■ **TASK TO CARRY OUT**:
In the text on false teachers:
(a) Which passage is cited for Paul's warning to the Corinthians?
(b) To whom did Paul say savage wolves would come after his departure?
(c) How many times does the verb ginosko occur, according to Stott?

■ **EXTRACT TO READ**:
===
Most of these phony deals are easy to spot. But far more serious than losing some money to con artists would be to lose your soul because you bought into a false religion. Satan always has made sure that numerous spiritual con artists thrive at their trade. Paul warned the Corinthians (2 Cor. 11:13-15),

For such men are false apostles, deceitful workers, disguising themselves as apostles of Christ. No wonder, for even Satan disguises himself as an angel of light. Therefore it is not surprising if his servants also disguise themselves as servants of righteousness, whose end will be according to their deeds.

It’s not easy to spot an angel of light or servant of righteousness in disguise! That’s why the New Testament abounds with warnings about false teachers. It’s easy to be led astray. In his final words to the Ephesian elders (Acts 20:29-30), Paul predicted, “I know that after my departure savage wolves will come in among you, not sparing the flock; and from among your own selves men will arise, speaking perverse things, to draw away the disciples after them.” In what are to me the most frightening words in the New Testament, Jesus warned (Matt. 7:21-23),

“Not everyone who says to Me, ‘Lord, Lord,’ will enter the kingdom of heaven, but he who does the will of My Father who is in heaven will enter. Many will say to Me on that day, ‘Lord, Lord, did we not prophesy in Your name, and in Your name cast out demons, and in Your name perform many miracles?’ And then I will declare to them, ‘I never knew you; depart from Me, you who practice lawlessness.’”

These repeated warnings mean that we must be very careful to make sure that our Christian faith is true, both objectively and personally. We need to know that Christianity is objectively true, that the testimony about Jesus Christ is genuine and not the work of spiritual con artists. And, we need to know that our personal faith in Christ is genuine faith, not the false faith that results in hearing on judgment day, “I never knew you; depart from Me….” Since our eternal destiny is at stake, we need to know that we have the real deal, not a phony substitute!

The aged apostle John wrote First John against the backdrop of influential false teachers to help his readers know that their faith was genuine and that they possessed eternal life in Jesus Christ. John Stott writes (The Epistles of John, Tyndale Bible Commentaries [Eerdmans], p. 42), “His great emphasis is on the differences between the genuine Christian and the spurious, and how to discern between the two.” He adds (p. 50), “The predominant theme of these Epistles is Christian certainty.” Stott points out that the Greek verb (ginosko) that means, “to know by observation and experience” occurs 15 times and the word (oida) meaning, “to know by reflection” is used 25 times. The verb (phaneroo), “to make known” is used nine times (and the noun once), and the noun (parresia), “confidence” is used four times. John wants us to know some things with certainty!
===
■ **INFORMATION GIVEN**:
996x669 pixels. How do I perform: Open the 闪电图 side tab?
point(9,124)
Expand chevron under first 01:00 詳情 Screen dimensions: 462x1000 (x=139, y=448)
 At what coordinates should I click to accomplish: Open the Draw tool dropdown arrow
===
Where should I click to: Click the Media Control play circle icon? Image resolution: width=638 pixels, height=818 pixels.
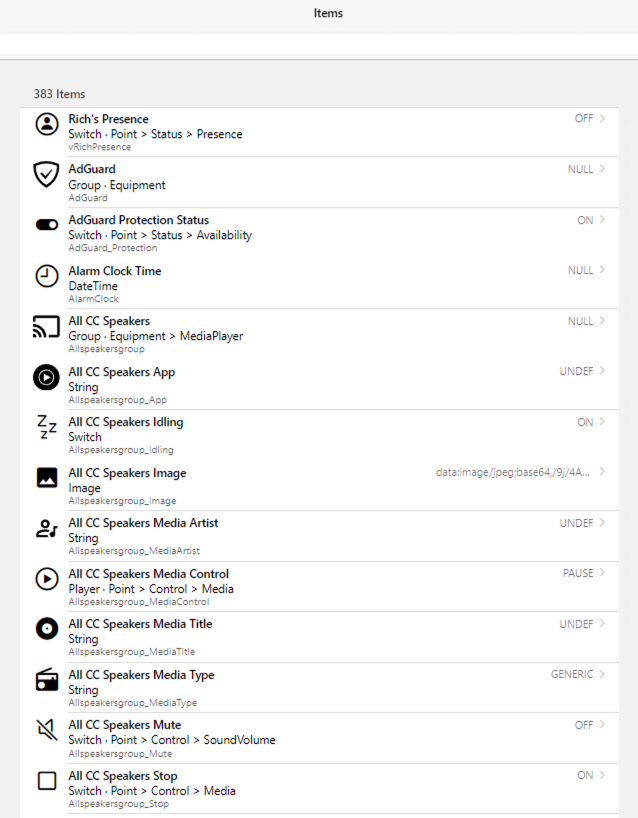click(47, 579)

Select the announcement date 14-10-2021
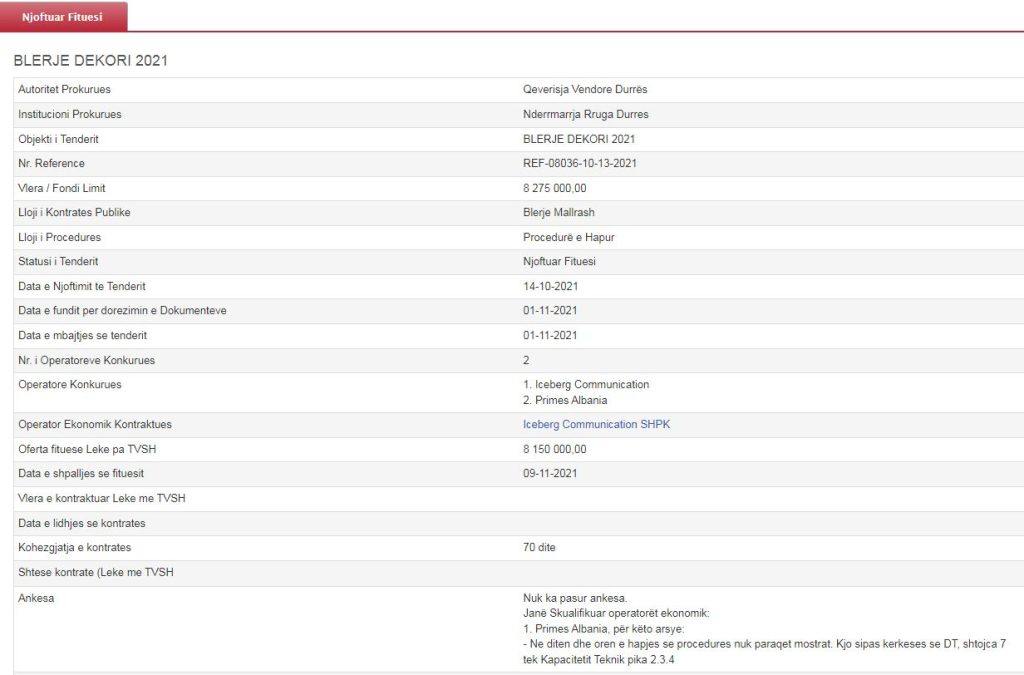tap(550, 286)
===
■ **EXERCISE OUTPUT**:
(a) 2 Cor. 11:13-15
(b) The Ephesian elders
(c) 15 times